- [Records to process]
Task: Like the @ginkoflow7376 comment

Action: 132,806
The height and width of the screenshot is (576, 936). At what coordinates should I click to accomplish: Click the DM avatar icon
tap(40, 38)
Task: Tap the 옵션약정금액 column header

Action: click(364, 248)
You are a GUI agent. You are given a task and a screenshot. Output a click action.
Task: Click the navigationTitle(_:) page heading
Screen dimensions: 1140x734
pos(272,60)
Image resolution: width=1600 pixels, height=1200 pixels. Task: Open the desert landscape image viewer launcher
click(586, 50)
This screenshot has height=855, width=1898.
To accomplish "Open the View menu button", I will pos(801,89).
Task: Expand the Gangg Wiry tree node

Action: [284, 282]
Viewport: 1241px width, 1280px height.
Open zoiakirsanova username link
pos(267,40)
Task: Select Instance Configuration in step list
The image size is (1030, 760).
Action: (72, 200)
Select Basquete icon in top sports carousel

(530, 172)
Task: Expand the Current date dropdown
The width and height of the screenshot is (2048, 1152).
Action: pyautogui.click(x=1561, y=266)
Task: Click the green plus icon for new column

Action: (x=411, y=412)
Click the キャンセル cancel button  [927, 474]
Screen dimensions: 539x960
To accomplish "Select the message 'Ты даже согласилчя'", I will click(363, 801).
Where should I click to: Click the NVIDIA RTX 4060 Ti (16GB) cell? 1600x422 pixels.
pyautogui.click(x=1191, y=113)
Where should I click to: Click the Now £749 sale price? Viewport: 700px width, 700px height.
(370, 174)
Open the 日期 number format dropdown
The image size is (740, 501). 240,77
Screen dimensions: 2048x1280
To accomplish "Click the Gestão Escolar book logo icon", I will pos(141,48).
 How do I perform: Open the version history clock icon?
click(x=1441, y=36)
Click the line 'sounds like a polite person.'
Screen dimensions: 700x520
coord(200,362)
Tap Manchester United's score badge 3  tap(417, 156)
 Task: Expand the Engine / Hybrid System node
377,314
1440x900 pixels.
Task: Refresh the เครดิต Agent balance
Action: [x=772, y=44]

- [Exercise objective]
Rewrite the lines above as a numbered list and leave out the blank lines.

- [Result of this task]
1. Task: Like the @ginkoflow7376 comment
2. Action: 132,806
3. The height and width of the screenshot is (576, 936). At what coordinates should I click to accomplish: Click the DM avatar icon
4. tap(40, 38)
5. Task: Tap the 옵션약정금액 column header
6. Action: click(364, 248)
7. You are a GUI agent. You are given a task and a screenshot. Output a click action.
8. Task: Click the navigationTitle(_:) page heading
9. Screen dimensions: 1140x734
10. pos(272,60)
11. Image resolution: width=1600 pixels, height=1200 pixels. Task: Open the desert landscape image viewer launcher
12. click(586, 50)
13. This screenshot has height=855, width=1898.
14. To accomplish "Open the View menu button", I will pos(801,89).
15. Task: Expand the Gangg Wiry tree node
16. Action: [284, 282]
17. Viewport: 1241px width, 1280px height.
18. Open zoiakirsanova username link
19. pos(267,40)
20. Task: Select Instance Configuration in step list
21. The image size is (1030, 760).
22. Action: (72, 200)
23. Select Basquete icon in top sports carousel
24. (530, 172)
25. Task: Expand the Current date dropdown
26. The width and height of the screenshot is (2048, 1152).
27. Action: pyautogui.click(x=1561, y=266)
28. Task: Click the green plus icon for new column
29. Action: (x=411, y=412)
30. Click the キャンセル cancel button  [927, 474]
31. Screen dimensions: 539x960
32. To accomplish "Select the message 'Ты даже согласилчя'", I will click(363, 801).
33. Where should I click to: Click the NVIDIA RTX 4060 Ti (16GB) cell? 1600x422 pixels.
34. pyautogui.click(x=1191, y=113)
35. Where should I click to: Click the Now £749 sale price? Viewport: 700px width, 700px height.
36. (370, 174)
37. Open the 日期 number format dropdown
38. The image size is (740, 501). 240,77
39. Screen dimensions: 2048x1280
40. To accomplish "Click the Gestão Escolar book logo icon", I will pos(141,48).
41.  How do I perform: Open the version history clock icon?
42. click(x=1441, y=36)
43. Click the line 'sounds like a polite person.'
44. Screen dimensions: 700x520
45. coord(200,362)
46. Tap Manchester United's score badge 3  tap(417, 156)
47.  Task: Expand the Engine / Hybrid System node
48. 377,314
49. 1440x900 pixels.
50. Task: Refresh the เครดิต Agent balance
51. Action: [x=772, y=44]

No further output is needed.